Undergraduate Institution: Norfolk State University
Master’s Institution: University of the District of Columbia
Research Advisor: Toni Antalis, Ph.D.
Description of Research
My research is focused on understanding the molecular mechanism of the serine plasminogen activator inhibitor, SerpinB2 or PAI-2, and its role in autophagy and inflammation as it relates to the tumor cell and the stromal microenvironment. Previous work in our lab has illustrated a role for intracellular PAI-2 as an inhibitor of calpain-mediated cleavage events, and such events are necessary for many pro-proliferative, apoptotic, and autophagic responses.
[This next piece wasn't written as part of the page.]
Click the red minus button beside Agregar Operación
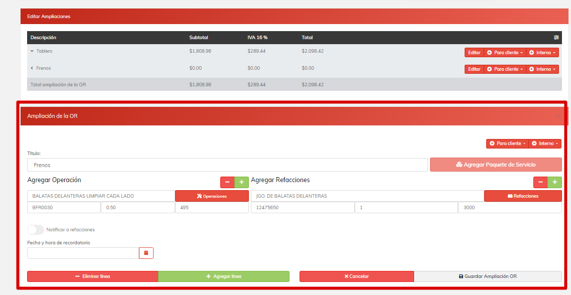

Understanding the role PAI-2 is playing in such processes will provide new insight into tumor biology with possible therapeutic implications. The long-term goal of our research is to better understand the biology of serine proteases and their inhibitors (serpins) and to investigate their potential as targets for diagnostic applications or rational drug-based therapies for cancer and vascular diseases. Proteases are powerful hydrolytic enzymes that mediate cleavage, activation and degradation of many cellular proteins, and therefore play fundamental roles in virtually every aspect of cell behavior, including survival, growth, differentiation, and malignant transformation. A detailed understanding of these proteases and how they interact with their inhibitors and other cell associated signaling molecules is necessary for our understanding of cell growth and regulation as it relates to cancer, angiogenesis and vascular diseases.